§ Required work:
Copy the records from the line containing "Where should I click to: Click the BENCHMARK" through the line containing "will click(1138, 122).", inclusive, without any changes.

<<<<

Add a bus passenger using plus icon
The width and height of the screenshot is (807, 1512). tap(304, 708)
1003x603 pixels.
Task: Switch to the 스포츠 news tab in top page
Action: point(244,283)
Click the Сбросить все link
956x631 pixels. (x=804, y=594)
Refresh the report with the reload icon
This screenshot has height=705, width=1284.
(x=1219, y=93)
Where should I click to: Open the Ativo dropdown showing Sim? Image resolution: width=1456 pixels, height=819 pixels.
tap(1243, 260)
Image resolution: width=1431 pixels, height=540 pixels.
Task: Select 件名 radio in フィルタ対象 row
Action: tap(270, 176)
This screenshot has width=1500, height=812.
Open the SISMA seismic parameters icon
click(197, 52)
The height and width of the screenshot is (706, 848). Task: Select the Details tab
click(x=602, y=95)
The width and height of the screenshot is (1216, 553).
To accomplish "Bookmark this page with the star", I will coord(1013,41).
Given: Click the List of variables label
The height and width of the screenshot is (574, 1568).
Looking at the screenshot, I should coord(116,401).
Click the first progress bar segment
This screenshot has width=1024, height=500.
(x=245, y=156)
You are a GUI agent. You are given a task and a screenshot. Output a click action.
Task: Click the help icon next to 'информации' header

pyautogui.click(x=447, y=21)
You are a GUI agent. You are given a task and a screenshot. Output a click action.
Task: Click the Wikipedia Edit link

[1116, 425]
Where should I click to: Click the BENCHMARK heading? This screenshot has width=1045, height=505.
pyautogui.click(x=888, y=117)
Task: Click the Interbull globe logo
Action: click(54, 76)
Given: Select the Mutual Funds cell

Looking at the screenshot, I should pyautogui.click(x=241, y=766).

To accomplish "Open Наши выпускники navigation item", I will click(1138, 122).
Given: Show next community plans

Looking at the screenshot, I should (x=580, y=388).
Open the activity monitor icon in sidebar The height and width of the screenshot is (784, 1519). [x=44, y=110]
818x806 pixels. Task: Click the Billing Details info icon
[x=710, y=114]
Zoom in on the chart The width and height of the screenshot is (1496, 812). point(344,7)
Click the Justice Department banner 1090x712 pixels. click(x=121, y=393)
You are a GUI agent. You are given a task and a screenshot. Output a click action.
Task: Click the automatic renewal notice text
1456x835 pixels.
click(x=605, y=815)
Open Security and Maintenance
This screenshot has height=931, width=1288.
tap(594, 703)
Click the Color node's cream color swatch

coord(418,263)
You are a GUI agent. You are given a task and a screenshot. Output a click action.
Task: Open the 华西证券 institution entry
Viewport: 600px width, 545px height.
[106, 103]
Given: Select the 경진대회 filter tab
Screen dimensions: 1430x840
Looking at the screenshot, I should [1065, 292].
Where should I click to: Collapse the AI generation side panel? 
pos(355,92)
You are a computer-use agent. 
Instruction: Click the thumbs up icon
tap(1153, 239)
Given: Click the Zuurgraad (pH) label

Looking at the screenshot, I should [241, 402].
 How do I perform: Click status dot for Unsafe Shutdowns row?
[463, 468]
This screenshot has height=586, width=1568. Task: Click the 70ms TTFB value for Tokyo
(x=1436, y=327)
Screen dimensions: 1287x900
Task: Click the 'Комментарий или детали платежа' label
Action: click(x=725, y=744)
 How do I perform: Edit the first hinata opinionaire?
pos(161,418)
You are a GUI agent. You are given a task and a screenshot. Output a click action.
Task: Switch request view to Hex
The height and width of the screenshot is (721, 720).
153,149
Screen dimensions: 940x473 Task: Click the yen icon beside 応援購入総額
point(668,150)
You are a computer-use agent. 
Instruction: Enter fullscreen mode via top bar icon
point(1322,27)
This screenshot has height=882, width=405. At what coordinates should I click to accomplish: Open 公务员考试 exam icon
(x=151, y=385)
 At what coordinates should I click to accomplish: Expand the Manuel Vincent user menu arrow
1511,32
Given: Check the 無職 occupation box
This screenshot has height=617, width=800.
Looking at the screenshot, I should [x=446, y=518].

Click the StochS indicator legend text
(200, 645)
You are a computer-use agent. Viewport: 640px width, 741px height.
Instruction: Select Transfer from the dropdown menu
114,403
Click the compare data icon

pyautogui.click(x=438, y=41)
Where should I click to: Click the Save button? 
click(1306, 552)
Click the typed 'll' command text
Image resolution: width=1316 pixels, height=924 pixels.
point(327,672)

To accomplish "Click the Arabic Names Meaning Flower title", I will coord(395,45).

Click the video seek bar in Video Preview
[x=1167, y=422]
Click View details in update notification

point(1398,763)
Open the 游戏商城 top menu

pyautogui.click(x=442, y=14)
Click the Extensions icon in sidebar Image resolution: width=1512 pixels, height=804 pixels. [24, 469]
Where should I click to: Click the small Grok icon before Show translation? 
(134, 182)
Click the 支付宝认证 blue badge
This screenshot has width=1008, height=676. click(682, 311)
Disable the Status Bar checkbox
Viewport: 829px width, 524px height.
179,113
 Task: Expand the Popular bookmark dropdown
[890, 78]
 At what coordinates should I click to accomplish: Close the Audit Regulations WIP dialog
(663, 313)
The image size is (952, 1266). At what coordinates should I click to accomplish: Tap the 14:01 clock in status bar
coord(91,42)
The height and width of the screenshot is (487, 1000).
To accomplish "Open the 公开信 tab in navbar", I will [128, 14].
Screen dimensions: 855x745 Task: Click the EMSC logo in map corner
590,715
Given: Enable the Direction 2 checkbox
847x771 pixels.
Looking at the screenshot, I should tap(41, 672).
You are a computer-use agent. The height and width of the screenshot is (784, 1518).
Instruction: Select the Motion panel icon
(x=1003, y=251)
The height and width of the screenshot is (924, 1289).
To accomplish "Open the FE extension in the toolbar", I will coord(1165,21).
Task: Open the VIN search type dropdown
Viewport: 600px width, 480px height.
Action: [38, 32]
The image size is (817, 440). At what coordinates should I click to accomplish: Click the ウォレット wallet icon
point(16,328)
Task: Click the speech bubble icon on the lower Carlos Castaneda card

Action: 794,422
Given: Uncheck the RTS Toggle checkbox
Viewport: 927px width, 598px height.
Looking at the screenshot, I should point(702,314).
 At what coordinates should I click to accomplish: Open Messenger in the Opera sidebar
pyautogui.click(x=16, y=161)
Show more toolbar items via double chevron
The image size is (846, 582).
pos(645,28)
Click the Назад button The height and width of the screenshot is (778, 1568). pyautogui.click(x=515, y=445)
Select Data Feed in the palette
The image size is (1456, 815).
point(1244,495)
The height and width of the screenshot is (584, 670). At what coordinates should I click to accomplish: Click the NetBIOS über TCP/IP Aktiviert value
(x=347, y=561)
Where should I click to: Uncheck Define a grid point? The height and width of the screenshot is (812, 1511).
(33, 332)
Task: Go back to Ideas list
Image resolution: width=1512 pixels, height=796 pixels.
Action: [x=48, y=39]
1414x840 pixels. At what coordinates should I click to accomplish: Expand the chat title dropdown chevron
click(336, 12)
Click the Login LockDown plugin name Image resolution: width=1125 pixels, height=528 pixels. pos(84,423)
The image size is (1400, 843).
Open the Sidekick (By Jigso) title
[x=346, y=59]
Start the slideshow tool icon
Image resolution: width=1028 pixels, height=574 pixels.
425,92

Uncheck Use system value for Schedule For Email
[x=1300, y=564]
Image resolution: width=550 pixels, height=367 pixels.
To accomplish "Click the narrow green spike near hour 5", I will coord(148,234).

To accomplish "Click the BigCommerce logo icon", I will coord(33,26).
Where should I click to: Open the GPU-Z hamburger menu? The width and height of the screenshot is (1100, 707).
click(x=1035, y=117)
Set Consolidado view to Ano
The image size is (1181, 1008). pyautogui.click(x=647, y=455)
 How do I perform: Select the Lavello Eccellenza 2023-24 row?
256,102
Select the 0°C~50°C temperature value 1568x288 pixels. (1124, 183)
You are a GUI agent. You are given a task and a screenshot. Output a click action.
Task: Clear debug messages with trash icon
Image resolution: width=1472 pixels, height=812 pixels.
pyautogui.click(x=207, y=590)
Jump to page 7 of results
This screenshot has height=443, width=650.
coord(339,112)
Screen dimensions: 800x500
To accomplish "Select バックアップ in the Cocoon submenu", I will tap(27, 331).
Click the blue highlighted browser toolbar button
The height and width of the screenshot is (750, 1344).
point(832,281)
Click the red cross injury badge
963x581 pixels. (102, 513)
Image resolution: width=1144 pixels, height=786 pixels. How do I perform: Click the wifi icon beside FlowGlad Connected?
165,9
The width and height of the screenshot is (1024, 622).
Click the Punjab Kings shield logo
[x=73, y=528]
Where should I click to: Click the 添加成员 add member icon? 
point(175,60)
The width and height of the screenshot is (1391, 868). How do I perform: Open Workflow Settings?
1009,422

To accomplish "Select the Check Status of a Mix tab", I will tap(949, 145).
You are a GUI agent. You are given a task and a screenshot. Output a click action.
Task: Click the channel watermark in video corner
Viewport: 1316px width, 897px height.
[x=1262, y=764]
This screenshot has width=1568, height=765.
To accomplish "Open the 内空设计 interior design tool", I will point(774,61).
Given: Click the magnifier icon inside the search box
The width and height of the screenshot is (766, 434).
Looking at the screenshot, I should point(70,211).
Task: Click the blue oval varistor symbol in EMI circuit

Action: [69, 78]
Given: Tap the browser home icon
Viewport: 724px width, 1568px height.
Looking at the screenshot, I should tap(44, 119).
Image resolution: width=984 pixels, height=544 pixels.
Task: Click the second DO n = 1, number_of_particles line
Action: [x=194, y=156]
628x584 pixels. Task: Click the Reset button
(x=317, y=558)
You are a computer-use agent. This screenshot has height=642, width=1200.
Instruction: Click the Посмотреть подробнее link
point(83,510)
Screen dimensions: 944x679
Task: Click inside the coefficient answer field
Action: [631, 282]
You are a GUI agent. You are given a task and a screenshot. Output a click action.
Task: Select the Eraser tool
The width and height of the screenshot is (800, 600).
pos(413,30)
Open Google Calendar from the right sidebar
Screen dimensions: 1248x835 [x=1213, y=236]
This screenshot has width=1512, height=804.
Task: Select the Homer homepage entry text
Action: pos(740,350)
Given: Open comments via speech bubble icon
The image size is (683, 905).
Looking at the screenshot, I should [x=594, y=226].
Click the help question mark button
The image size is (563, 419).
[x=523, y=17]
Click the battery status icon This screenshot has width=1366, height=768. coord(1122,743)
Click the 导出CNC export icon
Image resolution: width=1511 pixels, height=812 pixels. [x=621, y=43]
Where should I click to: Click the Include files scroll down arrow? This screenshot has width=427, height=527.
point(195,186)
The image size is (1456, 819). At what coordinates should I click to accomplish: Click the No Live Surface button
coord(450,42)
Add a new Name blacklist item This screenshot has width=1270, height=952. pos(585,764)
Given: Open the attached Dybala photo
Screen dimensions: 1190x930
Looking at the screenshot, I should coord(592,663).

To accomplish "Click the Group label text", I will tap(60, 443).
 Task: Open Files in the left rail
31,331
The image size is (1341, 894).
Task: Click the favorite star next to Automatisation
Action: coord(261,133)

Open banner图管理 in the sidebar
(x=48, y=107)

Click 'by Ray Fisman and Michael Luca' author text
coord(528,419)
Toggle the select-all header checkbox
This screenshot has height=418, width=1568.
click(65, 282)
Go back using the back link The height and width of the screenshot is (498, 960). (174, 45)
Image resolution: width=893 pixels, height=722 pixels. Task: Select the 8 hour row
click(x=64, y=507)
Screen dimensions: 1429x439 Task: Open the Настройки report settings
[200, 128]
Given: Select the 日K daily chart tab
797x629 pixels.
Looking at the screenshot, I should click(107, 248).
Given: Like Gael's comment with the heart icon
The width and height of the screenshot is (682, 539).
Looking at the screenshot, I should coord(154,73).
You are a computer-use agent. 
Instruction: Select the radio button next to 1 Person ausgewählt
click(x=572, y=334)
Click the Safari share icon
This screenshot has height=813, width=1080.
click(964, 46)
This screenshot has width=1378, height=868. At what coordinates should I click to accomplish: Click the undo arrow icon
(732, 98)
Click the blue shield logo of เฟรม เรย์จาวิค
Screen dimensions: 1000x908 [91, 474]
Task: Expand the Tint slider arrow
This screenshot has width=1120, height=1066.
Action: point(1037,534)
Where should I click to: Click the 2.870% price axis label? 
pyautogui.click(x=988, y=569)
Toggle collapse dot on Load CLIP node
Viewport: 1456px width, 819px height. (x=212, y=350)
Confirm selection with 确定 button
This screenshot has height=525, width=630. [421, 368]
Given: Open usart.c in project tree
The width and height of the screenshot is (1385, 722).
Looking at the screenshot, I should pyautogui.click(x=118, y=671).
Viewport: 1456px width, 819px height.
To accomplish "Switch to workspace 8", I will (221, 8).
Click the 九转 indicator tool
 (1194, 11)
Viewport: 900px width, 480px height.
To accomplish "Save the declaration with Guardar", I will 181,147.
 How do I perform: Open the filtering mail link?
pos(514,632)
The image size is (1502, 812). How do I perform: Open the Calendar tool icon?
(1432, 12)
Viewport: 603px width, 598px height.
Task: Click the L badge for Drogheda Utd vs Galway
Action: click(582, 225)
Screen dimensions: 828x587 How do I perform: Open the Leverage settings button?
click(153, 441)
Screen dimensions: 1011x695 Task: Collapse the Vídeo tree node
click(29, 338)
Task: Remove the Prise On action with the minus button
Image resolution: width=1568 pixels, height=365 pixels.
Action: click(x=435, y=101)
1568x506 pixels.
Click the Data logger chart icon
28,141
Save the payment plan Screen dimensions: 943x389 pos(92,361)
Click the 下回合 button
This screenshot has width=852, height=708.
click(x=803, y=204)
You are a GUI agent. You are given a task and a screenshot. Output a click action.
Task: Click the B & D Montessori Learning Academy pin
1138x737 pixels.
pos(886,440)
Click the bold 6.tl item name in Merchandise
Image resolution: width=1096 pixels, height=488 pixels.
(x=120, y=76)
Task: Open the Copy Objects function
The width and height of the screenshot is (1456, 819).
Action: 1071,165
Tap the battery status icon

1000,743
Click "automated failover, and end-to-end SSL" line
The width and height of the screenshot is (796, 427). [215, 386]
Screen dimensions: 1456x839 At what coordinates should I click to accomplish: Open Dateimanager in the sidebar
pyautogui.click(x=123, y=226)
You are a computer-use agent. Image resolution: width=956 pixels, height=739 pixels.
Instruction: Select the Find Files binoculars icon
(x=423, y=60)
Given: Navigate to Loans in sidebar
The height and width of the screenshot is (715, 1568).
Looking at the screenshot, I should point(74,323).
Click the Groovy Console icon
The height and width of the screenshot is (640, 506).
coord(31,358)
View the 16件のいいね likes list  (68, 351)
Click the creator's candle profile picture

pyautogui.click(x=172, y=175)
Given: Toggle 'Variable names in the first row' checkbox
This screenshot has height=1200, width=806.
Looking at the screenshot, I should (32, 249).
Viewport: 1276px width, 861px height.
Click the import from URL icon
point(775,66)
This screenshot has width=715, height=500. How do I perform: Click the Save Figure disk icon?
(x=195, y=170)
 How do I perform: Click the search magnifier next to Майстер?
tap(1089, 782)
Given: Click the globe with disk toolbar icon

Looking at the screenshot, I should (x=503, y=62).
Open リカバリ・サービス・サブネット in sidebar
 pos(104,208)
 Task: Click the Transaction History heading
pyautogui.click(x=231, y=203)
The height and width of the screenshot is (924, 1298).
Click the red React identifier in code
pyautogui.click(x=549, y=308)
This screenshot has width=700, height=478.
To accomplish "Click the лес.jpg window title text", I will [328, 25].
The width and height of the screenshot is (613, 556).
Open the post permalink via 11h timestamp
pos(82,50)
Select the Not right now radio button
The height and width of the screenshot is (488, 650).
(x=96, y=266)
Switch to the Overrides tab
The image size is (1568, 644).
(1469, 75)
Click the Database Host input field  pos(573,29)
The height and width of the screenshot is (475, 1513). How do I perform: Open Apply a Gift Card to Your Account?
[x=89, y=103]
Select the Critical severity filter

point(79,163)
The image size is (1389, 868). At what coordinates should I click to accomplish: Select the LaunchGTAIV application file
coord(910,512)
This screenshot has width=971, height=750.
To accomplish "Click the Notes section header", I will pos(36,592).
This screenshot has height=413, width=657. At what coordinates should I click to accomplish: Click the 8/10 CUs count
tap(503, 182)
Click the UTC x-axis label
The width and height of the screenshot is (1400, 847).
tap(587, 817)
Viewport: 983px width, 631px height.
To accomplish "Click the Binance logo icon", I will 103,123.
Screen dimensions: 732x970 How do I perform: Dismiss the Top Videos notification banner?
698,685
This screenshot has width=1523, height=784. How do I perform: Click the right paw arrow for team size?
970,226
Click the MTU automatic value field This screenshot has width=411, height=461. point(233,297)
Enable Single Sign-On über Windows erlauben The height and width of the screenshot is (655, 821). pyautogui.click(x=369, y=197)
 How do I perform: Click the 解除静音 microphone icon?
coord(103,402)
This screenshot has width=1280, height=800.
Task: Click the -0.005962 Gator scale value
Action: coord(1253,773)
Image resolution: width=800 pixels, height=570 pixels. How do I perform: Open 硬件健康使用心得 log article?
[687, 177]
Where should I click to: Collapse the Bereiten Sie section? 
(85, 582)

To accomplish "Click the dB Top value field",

>>>>

§ Expected answer:
Where should I click to: Click the BENCHMARK heading? This screenshot has width=1045, height=505.
pyautogui.click(x=888, y=117)
Task: Click the Interbull globe logo
Action: click(54, 76)
Given: Select the Mutual Funds cell

Looking at the screenshot, I should pyautogui.click(x=241, y=766).

To accomplish "Open Наши выпускники navigation item", I will click(1138, 122).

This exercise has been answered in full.